Among your many accomplishments, you’ve traveled with Governor Schwarzenegger, who appointed you as a member of the California Commission for Jobs and Economic Growth in 2007 and asked you to serve on the Governor’s Gang Advisory Committee. You serve social needs both in business and with your own time. Where does this combined and rare passion for business, eco and social causes spawn from?

Right after the Rodney King Riots in 1993, I recognized the need to give young people influenced by gangs another option for making money. So, I started Homeboy Tortillas, adopting the motto, “Nothing Stops a Bullet Faster than a Job,” which became the most popular and discussed post-riot social business venture in Los Angeles. It was then that I had my epiphany – all my business ventures from that moment forward had to be about more than making money; they had to serve a social purpose.

Since my realization that success and benefiting society go hand-in-hand, I’ve never looked back. Today, ERI sponsors “urban renewal,” or giving second chances to people who have been incarcerated.  We currently employ 50 such individuals.

You also had some great success at FinancialAid.com, spinning several different online resources for college communities. What lessons did you learn while building online businesses?

I learned to take intuitive name brands and create remarkable technology within that brand to support it.
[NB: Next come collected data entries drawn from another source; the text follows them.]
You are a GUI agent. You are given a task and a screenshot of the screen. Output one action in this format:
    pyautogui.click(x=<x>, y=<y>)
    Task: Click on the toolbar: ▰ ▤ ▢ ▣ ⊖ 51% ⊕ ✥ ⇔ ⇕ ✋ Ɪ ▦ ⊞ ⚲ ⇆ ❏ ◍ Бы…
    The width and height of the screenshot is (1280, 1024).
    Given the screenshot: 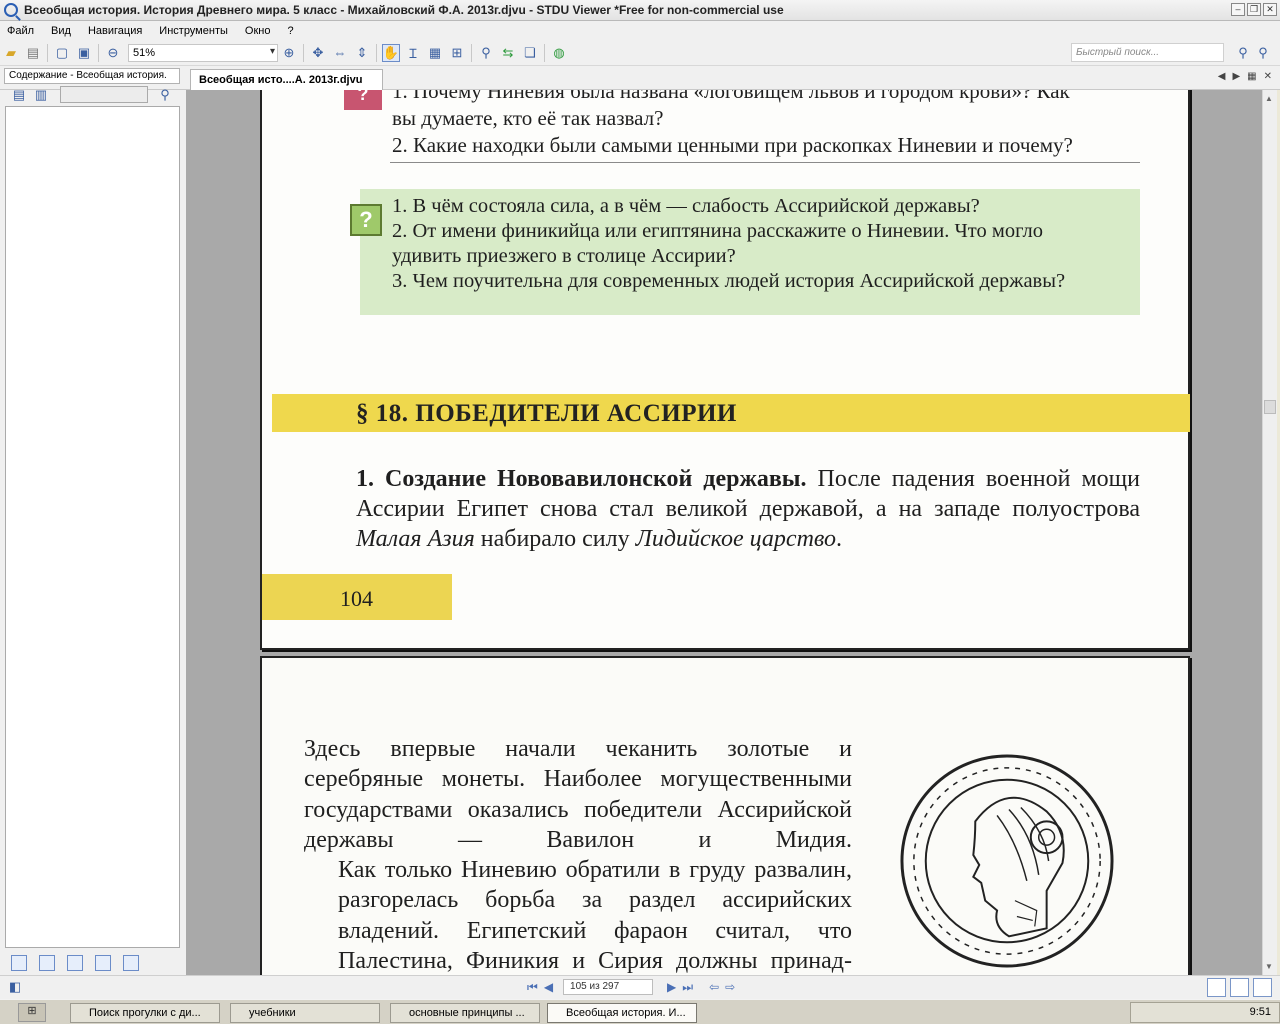 What is the action you would take?
    pyautogui.click(x=640, y=53)
    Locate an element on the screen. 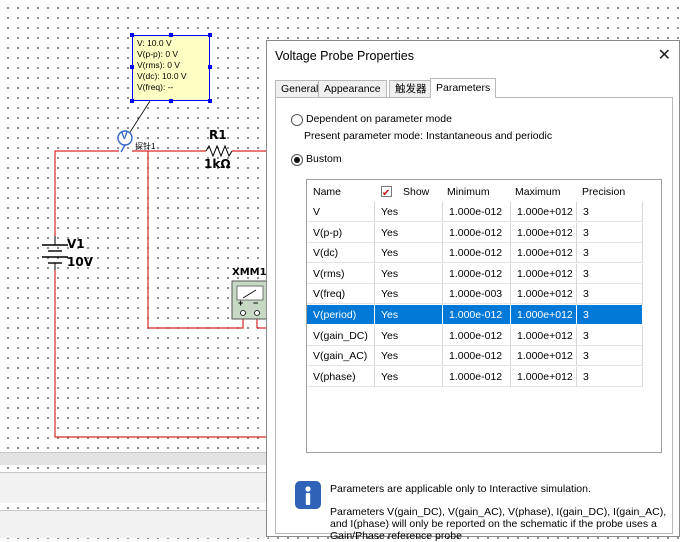 Image resolution: width=680 pixels, height=542 pixels. probe-readout-vpp: V(p-p): 0 V is located at coordinates (158, 54).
This technology will allow us to use the internet for why it was created. It’s the great democratizer of information. For example, we democratized the process of finding a student loan with FinancialAid.com. At 1-800-Recycling, we democratized the process of finding out where you can recycle almost anything in a radius very close to where you live or work.

What responsibilities do today’s entrepreneurs have in adopting your trademarked slogan of “Green is Good” and running their businesses effectively while considering the environment?

The planet’s resources are finite. On our top-rated green radio show, Green Is Good FM (listen at www.greenisgood.fm), we like to highlight the fact that eco-preneurs and other sustainability leaders need to first understand that they have to make a profit before they can go save the world with their new invention, technology, or idea.

Sustainability and the Green Revolution is only now in the top of the first inning. We have a long way to go and a multitude of opportunities in front of us. We have just started what is going to be a very long process, and the revolution is now leading to what we’ve needed for a long time – the sustainability revolution here in the United States. All entrepreneurs have a role they can fill. Just as I have posted on ERI’s website and over the front door of each of our locations, “Everyone can be great, because everyone can serve.”